By the end of 2017, 50% of businesses will have recruited a Chief Data Officer responsible for the quality and governance of company data (data governance), according to Gartner. Data governance deals with the following aspects:
- manage the catalog of metadata to obtain readable information from large volumes of raw data: create order
- secure data by activating digital solutions for their protection (compliance): understand who can use them and to do what
- track the activities performed on data (auditing): understand when, how, why, where and by whom they are used
- put tools in place for displaying the origin of data and their transformations (date provenance and lineage): identify sources and transformation algorithms and facilitate the interpretation of results
- activate all necessary logics of data quality: improve data.
Management is therefore the critical success factor of a project that impacts on large volumes of data.

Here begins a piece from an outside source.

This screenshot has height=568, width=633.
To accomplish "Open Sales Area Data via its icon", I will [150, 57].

From anarchy to governance
We have witnessed a phase of enthusiasm stemming from the ability to access a large amount of publicly available data instantly and without any constraint placed by their prior certification. Not having prior knowledge of their meaning, there was, however, the expectation of being able to derive a hidden meaning through greater freedom of interpretation. It was thought that the new professional figure of the Data Scientist would be guided by data themselves to gain deep understanding through the application of sophisticated algorithms, taking advantage of the computing power provided by big data platforms and their ability to gather and correlate information.
After a first phase of effervescence in terms of both technology and techniques of analysis, we have witnessed the consolidation of technology and the reshaping of this purely heuristic analytical approach to the search for business value. In fact, it has been understood that no accurate and thorough analysis can be carried out without full mastery and expertise concerning data.

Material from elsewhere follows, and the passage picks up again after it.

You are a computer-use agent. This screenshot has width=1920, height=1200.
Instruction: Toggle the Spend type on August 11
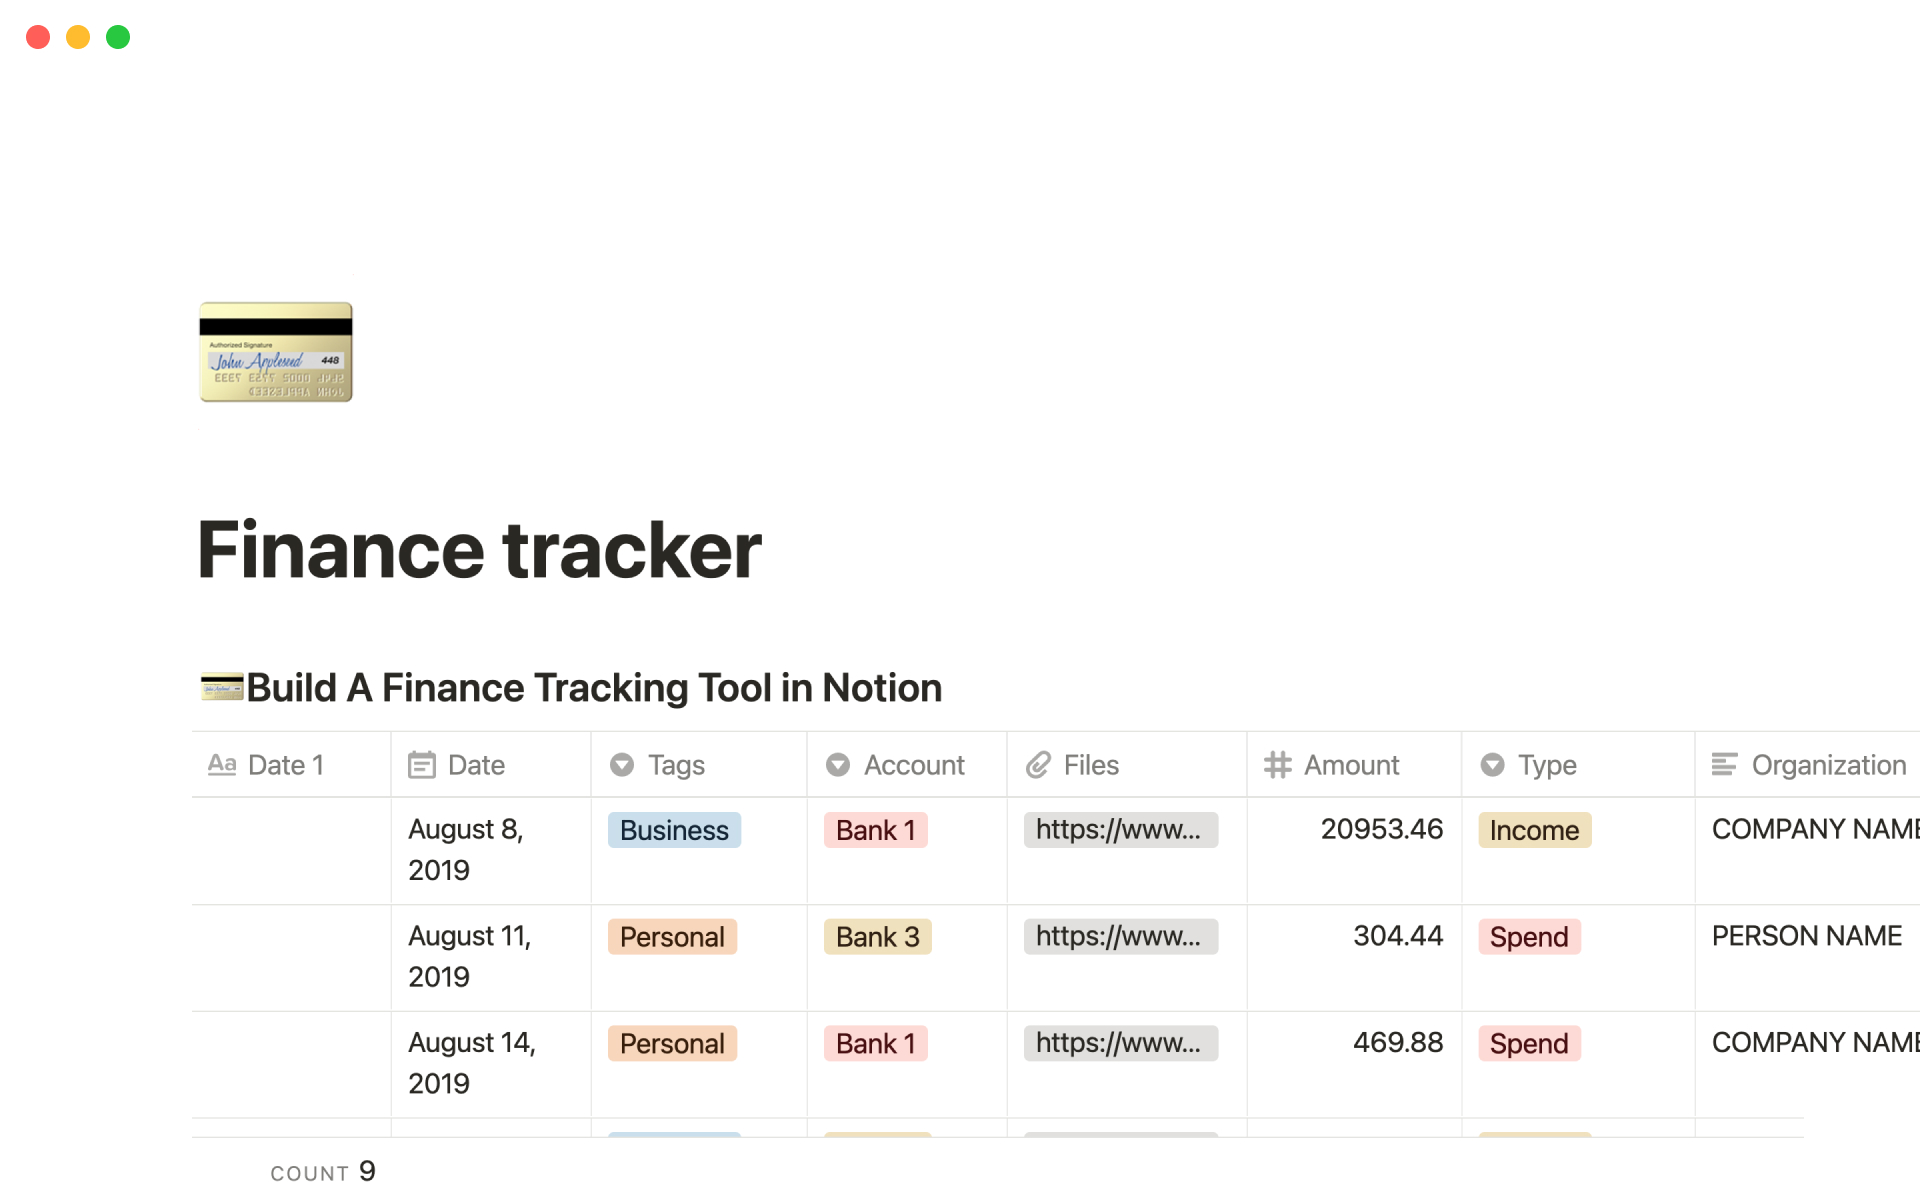click(1529, 937)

The data should be meta-described and cataloged in order to know the intrinsic meaning of business, as well as being able to evaluate their effective use for analysis without running into privacy and data protection issues. The process of learning business data should come about through intense and continuous exchange with domain experts and business. At the same time, it is necessary to make an effort to regulate external data and define their rules of use.
Data Protection and the new regulations
The theme of the new European GDPR (General Data Protection Regulation) regulation is arousing great interest. Regardless of the mode used, this regulation applies to any organization that collects the personal data of residents of the European Union, no matter where they are stored. The regulation formalizes, for example, the requirement of companies to ensure that any data breaches are reported quickly (within 72 hours), “privacy by design” (that is, a design of IT solutions that already take into account the aspect of sensitive data management) and the famous right to oblivion. This involves a massive use of software for managing security, encryption, data masking, pseudo-anonymization and other activities.
The data processing techniques that such software allow must be applied in an appropriate manner without interfering with the subsequent use of the data processed in various modes of analysis (for example, how can I use a masked datum in my analyses?).
Starting in 2018, also in the big data field, organizations will have to ensure compliance with the rules through specific governance measures that include detailed documentation, recording and ongoing risk assessment.
Not just much data, but many types of users
We have already mentioned two new professional figures that come into play in this scenario: the Data Scientist and the Chief Data Officer, but the variety of users on a large-scale platform does not end here.
Other categories of users are analysts, IT professionals with expertise in various big-data tools, both from an application and systemic point of view (for example, for the proper management of the cluster in which information is stored) and business users. For each category, data access behavior must be described, monitored and sometimes prohibited.
To increase business-to-business knowledge (“stretch competence” as Forrester calls it) and improve decision-making, business users must have access to raw (unclean and pre-aggregated) data, in order to obtain from them the greatest possible amount of information useful for their business.
Data operations performed by Data Scientists, which by their mandate act in an exploratory way and seek correlations and hidden values (data mining), can involve very burdensome operations for the technological platform, as well as affect predefined data access rules. Think of aggregating different source datasets with different access policies: how are policies on the resulting dataset established? Which conflicts come into play? Who can handle potential disputes over the data?
The right compromise must first be thought, then shared and finally implemented through ad hoc digital tools.
The role of business
From an organizational/cultural point of view, quite a few problems are involved in data ownership. As we have said, pooling corporate data (breaking data silos) can lead to loss of ownership (ownership of the datum), causing security and compliance issues.
Strong engagement of the business should therefore be implemented from the outset to establish the rules and bridge issues of this nature with appropriate guidelines.
Again citing Forrester, in addition to supporting technologies and processes, data governance must guarantee datum quality, accuracy, consistency and usability.
Given that big data offer a wide range of data and process management technologies, to which added specific data governance technologies, it is important to emphasize that the theme remains exquisitely the preserve of business, which does not have to delegate data governance to IT, but must keep a tight grip on this management.
The danger of allowing technological complexity, coupled with the difficulty of reconciling different languages between business and IT, blur the real issue of governance is strong, but it is important to note that it is the task of business to identify the priorities and collaborate with IT on identifying appropriate ways to benefit from data usage.